When he first came to power, he sat down with eighteen of the country’s oligarchs, the business leaders who had become so politically powerful in the 1990s, and made it clear that, while he was not going to unpick the rigged privatisation deals which had made so many of them so fantastically rich, he would not accept any more interference in politics. As one aide to a senior banker later told me, ‘Everyone understood what was being offered: be quiet, be loyal, do what the Kremlin wants, or Putin’s guys would screw you good.’ Two of the most politically active and least willing to toe the new line, Boris Berezovsky and Vladimir Gusinsky, whether they jumped or were pushed, soon ended up in exile in London. A third, Mikhail Khodorkovsky, seemed not to get the memo, and continued funding liberal and anti-government causes. So, Putin’s guys screwed him good. In 2003, even though he was the richest man in Russia, he was arrested and charged with tax fraud. He was unlikely to have been completely clean – no one who made their money in 1990s Russia was – but he did nothing in business that his peers didn’t. However, his behaviour in the sphere of politics was another matter: he openly criticised government policy, most daringly complaining to Putin about governmental corruption at a televised meeting in the Kremlin. This made him an inconvenience, an embarrassment, an enemy, and a suitable example. His oil company, Yukos, was broken up and he was sentenced to nine years in prison in 2005, eventually being pardoned in 2013.
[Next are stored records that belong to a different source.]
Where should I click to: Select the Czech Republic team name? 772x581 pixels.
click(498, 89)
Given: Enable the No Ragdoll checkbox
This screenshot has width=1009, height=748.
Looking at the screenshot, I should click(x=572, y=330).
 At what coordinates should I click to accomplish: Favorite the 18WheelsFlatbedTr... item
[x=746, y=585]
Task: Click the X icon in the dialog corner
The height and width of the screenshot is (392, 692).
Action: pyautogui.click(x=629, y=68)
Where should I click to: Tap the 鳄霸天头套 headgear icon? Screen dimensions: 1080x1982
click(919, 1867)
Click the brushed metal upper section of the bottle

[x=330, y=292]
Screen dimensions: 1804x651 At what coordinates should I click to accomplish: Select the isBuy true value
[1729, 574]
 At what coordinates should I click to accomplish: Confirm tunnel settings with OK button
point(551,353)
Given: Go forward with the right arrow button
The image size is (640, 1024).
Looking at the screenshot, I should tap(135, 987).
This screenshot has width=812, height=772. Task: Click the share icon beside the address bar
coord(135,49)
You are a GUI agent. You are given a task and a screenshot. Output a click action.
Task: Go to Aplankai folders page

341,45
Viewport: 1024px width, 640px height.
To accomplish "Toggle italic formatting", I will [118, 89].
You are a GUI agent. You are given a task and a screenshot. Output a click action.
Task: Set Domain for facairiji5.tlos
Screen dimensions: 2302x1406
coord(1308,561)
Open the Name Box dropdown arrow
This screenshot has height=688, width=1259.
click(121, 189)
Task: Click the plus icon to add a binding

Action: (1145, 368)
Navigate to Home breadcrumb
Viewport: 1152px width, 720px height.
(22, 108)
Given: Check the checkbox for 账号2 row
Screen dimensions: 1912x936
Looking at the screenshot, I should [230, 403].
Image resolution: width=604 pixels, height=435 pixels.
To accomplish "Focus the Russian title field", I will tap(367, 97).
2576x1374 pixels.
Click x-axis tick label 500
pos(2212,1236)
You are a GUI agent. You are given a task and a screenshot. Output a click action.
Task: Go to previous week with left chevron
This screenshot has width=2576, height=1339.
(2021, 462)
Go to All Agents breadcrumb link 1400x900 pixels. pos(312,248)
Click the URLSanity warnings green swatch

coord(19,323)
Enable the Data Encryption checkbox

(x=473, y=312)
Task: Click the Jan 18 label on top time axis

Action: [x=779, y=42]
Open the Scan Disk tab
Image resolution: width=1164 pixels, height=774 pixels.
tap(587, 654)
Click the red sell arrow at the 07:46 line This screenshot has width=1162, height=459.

However, Khodorkovsky was never one of Putin’s guys. Those who are enjoy rather different fates. There are some who were never part of his inner clique of friends and confidants but who nonetheless kept their noses clean and did Putin’s bidding – for example, Anatoly Serdyukov, a former tax chief who was made minister of defence in 2007. He was hated by the generals, who called him the ‘furniture salesman’ because he had once run a furniture company. Above all, they despised him because he presided over a long-overdue programme of military reform that saw many of them sacked or nudged into early retirement. However, it didn’t matter what the top brass thought, because it was what Putin wanted of him. And nor did it matter that he was also accused of using his position to enrich himself and his friends, conspiring with Yevgeniya Vasilyeva, whom he had appointed to head the economic arm of the ministry, to sell off military property at bargain prices, in return for bribes. Nor even that he was said to have arranged for army engineers to build a road to a holiday resort owned by his brother-in-law. That’s just how today’s Russian officials operate.

What did matter was the fact that Vasilyeva had also become Serdyukov’s mistress. His father-in-law was former prime minister Viktor Zubkov, one of Putin’s inner circle, another colleague from the St Petersburg days, and someone he had relied on to intimidate his enemies through financial investigations. When an incensed Zubkov reached out to Putin, Serdyukov’s fate was sealed, and Vasilyeva was convicted and sent to a penal colony for five years. Serdyukov had to go, because crony trumps servant, but as tends to be the case with those Putin regards as having been loyal, he didn’t do badly in the end. Serdyukov was sacked, but his conviction was for a lesser change of negligence, and his sentence was commuted by presidential pardon. After a necessary period in the wilderness, he was appointed to a comfortable sinecure as industrial director of the Rostec state arms corporation.